Turchia: liberi di non esistere

Vietato per il secondo anno il Pride a Istanbul, il paese è ancora più lontano dall’Europa

Turchia: liberi di non esistere

Una Turchia che sta perdendo sempre più libertà, quella di Recep Tayyip Erdoğan. Che mette a tacere la stampa, con oltre 150 giornalisti arrestati e molti altri licenziati, solo perché non allineati con le posizioni autoritarie del suo Presidente. Una Turchia, dove donne, minoranze e la comunità Lgbti sono ridotte al silenzio. Uno Stato che viene guardato dall’Europa con maggiore diffidenza. Tanto che in occasione del prossimo G20,  di Luglio, ad Amburgo, sono previsti disordini all’arrivo di Erdoğan.

Celebrate Pride

La storia dell’omosessualità in Turchia risale ai tempi del profeta Maometto, che per alcune fonti europee sembrava: “Aver gusti sessuali ambivalenti”. Nel 1858 l’impero Ottomano depenalizza l’omosessualità, giudicata come colpa, reato, di sodomia. Oggi l’amore per lo stesso sesso è legale sulla carta, ma nullo nei fatti. Non esistono leggi anti-discriminatorie per l’orientamento sessuale. Non esiste il matrimonio egualitario né le unioni civili. Nonostante dal 2003 in Turchia si celebri il Pride, e il movimento Lgbti cresce in numeri e forme, anche con l’appoggio politico della sinistra, negli ultimi anni questa evoluzione e questa nuova forza, anche sul piano dei diritti umani e civili, è soffocata e limitata da un paese che si va configurando in maniera autoritaria, se non dittatoriale.  Il regime Erdoğan, nella sua asse con Putin, reprime con forza ogni voce  libera, democratica, diversa.
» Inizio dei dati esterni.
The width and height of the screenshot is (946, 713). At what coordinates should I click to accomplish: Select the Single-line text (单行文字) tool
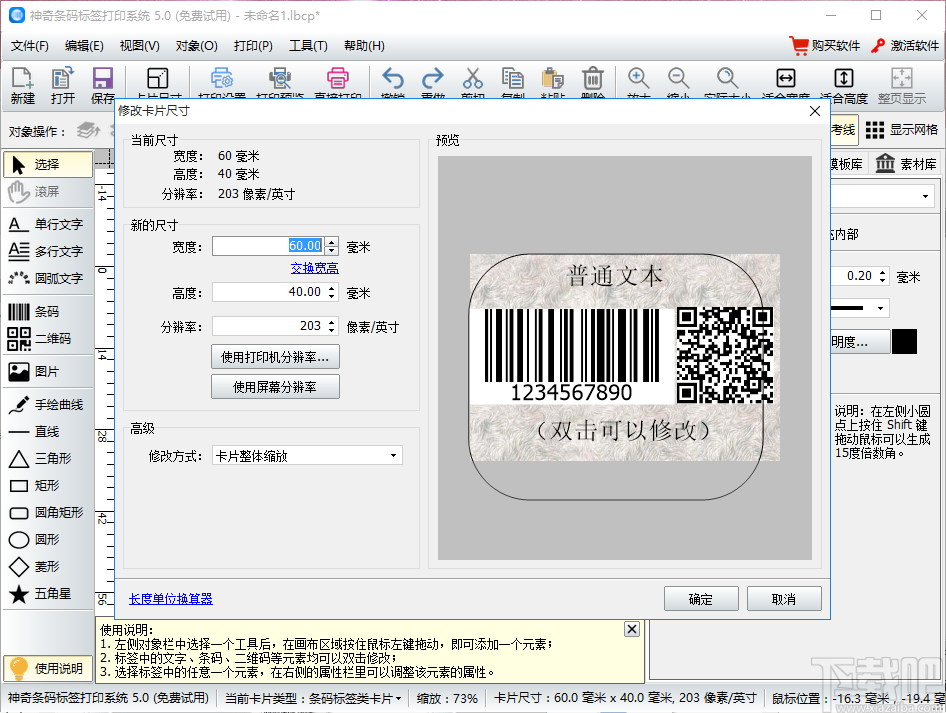[x=47, y=224]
Sopprime e mette al rogo attivisti, come la transessuale, Hande Kader, violata, torturata e trovata carbonizzata a Zekeriyaky, un quartiere elegante di Istanbul.  Impedisce alla comunità Lgbti di celebrare il suo orgoglio, il suo diritto ad esistere, come è accaduto anche nel recente  Pride , dove tra arresti, l’uso di idranti – per disperdere la folla – la polizia ha impedito lo svolgersi naturale della manifestazione. Nonostante i tentativi di eliminazione da parte del Governo, che si traducono con la prigionia e anche la morte fisica, gli organizzatori del Pride hanno ribadito con coraggio  la loro lotta e le loro motivazioni: “Noi non siamo spaventati, noi siamo qui, noi non cambieremo”.

La distanza dall’Europa

L’ entrata nell’area Schengen della Turchia, la cui richiesta è aperta dal 2005, resta tuttora sospesa e all’apparenza sfumata. Rapporti tesi quelli tra Erdoğan  e le cariche istituzionali dei paesi europei. Il Presidente Turco è stato molto critico con la Cancelliera Merkel accusando Berlino di “ pratiche naziste” Le autorità olandesi nei mesi passati, hanno impedito l’arrivo a Rotterdam del ministro degli esteri turco Mevlut Cavusoglu, per un comizio pro-regime, che voleva tenere, malgrado queste iniziative siano vietate. Ed è sempre l’Olanda, che in occasione di questo mancato Pride di Istanbul espone uno striscione arcobaleno fuori dal proprio Consolato in Turchia.